What is needed:
Lay out the lines as a numbered list, skipping any blank ones, starting at the line that contains "Where should I click to: Tap" and ending with the line that contains "[x=690, y=45]".

-- start Records for processing --

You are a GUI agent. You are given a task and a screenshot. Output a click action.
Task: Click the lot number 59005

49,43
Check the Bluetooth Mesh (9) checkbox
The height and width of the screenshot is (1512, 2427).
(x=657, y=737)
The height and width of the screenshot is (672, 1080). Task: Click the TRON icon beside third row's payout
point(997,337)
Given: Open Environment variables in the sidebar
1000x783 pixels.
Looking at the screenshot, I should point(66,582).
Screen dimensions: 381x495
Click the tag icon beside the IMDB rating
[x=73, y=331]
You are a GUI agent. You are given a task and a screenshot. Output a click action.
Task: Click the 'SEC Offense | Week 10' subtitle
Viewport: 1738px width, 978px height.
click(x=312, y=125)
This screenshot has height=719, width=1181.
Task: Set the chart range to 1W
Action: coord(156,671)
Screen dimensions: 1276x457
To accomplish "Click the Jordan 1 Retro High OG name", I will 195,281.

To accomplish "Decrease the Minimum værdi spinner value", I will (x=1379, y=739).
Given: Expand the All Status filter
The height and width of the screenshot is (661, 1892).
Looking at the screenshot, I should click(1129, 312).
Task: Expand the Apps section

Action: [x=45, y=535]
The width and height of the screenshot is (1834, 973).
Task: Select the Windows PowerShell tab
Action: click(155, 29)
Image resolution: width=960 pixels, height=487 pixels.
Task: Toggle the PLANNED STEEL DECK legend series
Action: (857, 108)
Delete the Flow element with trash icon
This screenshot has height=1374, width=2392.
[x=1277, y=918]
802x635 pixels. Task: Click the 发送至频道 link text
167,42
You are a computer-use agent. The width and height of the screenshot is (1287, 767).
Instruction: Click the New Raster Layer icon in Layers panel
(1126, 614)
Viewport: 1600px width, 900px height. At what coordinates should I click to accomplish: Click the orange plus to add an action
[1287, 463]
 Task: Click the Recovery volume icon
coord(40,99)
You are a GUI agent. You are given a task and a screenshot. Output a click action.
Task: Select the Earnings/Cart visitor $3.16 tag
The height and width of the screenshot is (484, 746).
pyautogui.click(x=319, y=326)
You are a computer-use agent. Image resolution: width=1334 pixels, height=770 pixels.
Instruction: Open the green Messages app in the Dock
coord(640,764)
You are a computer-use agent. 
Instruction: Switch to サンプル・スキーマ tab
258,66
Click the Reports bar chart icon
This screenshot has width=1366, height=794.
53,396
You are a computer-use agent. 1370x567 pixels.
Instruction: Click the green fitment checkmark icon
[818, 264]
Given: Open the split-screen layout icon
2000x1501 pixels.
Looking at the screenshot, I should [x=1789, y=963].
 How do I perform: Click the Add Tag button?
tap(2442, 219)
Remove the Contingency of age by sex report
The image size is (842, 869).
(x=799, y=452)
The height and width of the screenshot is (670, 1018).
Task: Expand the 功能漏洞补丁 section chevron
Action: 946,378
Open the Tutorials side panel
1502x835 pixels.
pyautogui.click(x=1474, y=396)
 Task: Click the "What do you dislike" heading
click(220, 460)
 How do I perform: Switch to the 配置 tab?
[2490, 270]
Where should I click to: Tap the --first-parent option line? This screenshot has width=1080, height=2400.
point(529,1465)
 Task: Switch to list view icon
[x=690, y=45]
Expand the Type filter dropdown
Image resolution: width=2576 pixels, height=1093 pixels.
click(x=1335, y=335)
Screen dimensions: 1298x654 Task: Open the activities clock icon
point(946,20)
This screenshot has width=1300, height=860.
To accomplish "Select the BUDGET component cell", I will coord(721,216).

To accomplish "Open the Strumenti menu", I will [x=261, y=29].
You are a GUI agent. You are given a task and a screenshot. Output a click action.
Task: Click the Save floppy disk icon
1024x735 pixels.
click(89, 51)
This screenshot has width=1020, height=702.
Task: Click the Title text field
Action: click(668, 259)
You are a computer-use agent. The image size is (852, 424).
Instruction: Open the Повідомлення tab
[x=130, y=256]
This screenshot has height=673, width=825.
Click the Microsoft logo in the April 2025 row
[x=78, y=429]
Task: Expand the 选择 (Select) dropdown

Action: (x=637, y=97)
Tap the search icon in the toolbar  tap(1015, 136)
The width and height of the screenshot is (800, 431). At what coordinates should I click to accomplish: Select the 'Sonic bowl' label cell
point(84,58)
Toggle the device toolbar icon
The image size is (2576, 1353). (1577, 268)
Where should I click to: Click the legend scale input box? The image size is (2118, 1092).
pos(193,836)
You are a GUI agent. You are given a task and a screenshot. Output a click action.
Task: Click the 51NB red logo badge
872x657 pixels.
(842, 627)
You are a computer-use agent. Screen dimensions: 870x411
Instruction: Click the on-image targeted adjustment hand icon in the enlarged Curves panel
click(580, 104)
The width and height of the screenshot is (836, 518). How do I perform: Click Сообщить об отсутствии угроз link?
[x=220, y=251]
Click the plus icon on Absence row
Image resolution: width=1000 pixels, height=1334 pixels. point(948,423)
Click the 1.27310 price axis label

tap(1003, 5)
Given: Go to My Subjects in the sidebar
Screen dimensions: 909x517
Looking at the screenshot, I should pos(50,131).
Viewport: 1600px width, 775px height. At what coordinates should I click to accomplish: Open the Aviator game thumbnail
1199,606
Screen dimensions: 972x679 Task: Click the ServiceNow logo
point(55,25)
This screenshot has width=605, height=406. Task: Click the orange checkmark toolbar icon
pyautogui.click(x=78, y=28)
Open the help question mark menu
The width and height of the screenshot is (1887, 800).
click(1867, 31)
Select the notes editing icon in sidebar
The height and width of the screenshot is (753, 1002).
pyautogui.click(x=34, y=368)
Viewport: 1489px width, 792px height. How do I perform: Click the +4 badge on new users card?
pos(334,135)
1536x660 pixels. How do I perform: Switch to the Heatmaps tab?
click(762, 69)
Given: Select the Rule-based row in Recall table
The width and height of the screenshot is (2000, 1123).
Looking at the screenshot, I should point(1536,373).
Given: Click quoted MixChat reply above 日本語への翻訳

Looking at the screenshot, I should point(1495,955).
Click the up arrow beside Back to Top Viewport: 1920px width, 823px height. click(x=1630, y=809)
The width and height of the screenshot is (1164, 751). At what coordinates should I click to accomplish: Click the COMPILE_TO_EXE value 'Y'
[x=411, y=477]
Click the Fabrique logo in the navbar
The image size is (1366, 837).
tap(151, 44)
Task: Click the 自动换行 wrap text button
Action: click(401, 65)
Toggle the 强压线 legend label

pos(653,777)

-- end Records for processing --

Written solution:
1. Where should I click to: Tap the --first-parent option line? This screenshot has width=1080, height=2400.
2. point(529,1465)
3.  Task: Switch to list view icon
4. [x=690, y=45]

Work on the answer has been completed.